INSTRUCTIONS TO FOLLOW »
Present the following entries again, word for word and in full.

*** Begin section ***

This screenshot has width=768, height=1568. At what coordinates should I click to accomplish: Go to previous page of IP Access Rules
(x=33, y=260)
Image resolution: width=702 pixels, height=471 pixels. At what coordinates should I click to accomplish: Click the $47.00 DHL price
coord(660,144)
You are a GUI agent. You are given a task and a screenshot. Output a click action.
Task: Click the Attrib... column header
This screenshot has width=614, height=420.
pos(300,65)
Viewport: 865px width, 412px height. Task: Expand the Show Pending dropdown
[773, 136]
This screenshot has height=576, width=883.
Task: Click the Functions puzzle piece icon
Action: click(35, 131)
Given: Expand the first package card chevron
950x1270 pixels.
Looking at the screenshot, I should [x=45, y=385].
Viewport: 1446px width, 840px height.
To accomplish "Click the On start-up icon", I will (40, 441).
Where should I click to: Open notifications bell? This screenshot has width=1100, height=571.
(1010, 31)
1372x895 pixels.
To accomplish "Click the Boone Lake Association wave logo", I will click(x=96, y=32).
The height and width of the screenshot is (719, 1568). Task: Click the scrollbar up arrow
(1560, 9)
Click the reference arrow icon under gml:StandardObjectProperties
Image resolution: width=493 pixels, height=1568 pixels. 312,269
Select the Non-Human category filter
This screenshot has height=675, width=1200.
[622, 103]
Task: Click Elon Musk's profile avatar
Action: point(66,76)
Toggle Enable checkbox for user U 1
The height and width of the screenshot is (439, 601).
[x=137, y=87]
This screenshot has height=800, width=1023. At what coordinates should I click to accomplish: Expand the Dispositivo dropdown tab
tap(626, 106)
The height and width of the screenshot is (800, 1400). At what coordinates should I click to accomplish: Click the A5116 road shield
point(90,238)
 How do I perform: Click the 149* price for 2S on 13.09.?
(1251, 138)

*** End section ***

TASK ANSWER »
This screenshot has width=768, height=1568. At what coordinates should I click to accomplish: Go to previous page of IP Access Rules
(x=33, y=260)
Image resolution: width=702 pixels, height=471 pixels. At what coordinates should I click to accomplish: Click the $47.00 DHL price
coord(660,144)
You are a GUI agent. You are given a task and a screenshot. Output a click action.
Task: Click the Attrib... column header
This screenshot has width=614, height=420.
pos(300,65)
Viewport: 865px width, 412px height. Task: Expand the Show Pending dropdown
[773, 136]
This screenshot has height=576, width=883.
Task: Click the Functions puzzle piece icon
Action: click(35, 131)
Given: Expand the first package card chevron
950x1270 pixels.
Looking at the screenshot, I should [x=45, y=385].
Viewport: 1446px width, 840px height.
To accomplish "Click the On start-up icon", I will (40, 441).
Where should I click to: Open notifications bell? This screenshot has width=1100, height=571.
(1010, 31)
1372x895 pixels.
To accomplish "Click the Boone Lake Association wave logo", I will click(x=96, y=32).
The height and width of the screenshot is (719, 1568). Task: Click the scrollbar up arrow
(1560, 9)
Click the reference arrow icon under gml:StandardObjectProperties
Image resolution: width=493 pixels, height=1568 pixels. 312,269
Select the Non-Human category filter
This screenshot has height=675, width=1200.
[622, 103]
Task: Click Elon Musk's profile avatar
Action: point(66,76)
Toggle Enable checkbox for user U 1
The height and width of the screenshot is (439, 601).
[x=137, y=87]
This screenshot has height=800, width=1023. At what coordinates should I click to accomplish: Expand the Dispositivo dropdown tab
tap(626, 106)
The height and width of the screenshot is (800, 1400). At what coordinates should I click to accomplish: Click the A5116 road shield
point(90,238)
 How do I perform: Click the 149* price for 2S on 13.09.?
(1251, 138)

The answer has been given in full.